**Problem requirements:** Pick out each line of the records that contains the string "menu" and copy those lines in their original order.

....................

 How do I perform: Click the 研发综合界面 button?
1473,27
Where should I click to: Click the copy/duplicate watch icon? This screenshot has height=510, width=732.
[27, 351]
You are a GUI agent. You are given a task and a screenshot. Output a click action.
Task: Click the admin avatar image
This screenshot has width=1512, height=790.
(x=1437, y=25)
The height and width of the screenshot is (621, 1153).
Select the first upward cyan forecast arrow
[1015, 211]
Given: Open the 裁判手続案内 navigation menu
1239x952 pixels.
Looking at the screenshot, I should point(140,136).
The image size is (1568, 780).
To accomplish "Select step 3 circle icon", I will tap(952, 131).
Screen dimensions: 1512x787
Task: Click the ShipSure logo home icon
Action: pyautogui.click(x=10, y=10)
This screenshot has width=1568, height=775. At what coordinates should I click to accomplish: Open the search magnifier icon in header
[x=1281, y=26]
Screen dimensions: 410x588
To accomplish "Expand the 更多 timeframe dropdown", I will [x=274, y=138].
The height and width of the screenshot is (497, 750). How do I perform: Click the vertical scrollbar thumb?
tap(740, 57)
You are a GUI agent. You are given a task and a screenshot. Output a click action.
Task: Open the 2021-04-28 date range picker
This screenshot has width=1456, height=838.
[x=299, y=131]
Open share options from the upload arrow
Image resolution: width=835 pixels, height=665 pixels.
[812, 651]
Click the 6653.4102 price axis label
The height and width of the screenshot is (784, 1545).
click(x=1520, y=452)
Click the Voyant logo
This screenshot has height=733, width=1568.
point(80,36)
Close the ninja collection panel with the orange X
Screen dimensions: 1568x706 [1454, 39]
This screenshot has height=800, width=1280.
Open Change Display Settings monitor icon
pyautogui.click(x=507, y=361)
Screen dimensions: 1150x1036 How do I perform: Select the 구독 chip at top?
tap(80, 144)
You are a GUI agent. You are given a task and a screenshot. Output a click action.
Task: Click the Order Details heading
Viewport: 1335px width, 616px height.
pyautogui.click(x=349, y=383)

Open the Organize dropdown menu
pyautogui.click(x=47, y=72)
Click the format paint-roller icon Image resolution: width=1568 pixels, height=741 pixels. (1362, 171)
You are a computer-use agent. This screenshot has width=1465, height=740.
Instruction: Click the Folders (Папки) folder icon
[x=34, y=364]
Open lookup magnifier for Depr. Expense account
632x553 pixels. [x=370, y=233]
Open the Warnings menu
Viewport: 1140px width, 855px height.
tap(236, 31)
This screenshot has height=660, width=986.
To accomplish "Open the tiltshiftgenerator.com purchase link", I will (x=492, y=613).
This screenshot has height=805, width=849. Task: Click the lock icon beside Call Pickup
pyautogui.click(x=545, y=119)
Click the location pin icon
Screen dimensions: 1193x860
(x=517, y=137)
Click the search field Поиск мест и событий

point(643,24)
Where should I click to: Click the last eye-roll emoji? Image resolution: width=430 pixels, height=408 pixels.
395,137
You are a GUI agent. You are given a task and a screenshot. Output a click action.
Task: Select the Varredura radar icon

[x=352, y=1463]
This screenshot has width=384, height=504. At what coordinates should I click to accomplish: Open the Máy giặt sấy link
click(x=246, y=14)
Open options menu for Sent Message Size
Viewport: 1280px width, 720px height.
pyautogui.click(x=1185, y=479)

....................

**Result of the exercise:**
Given: Open the 裁判手続案内 navigation menu
Open the Organize dropdown menu
Open the Warnings menu
Open options menu for Sent Message Size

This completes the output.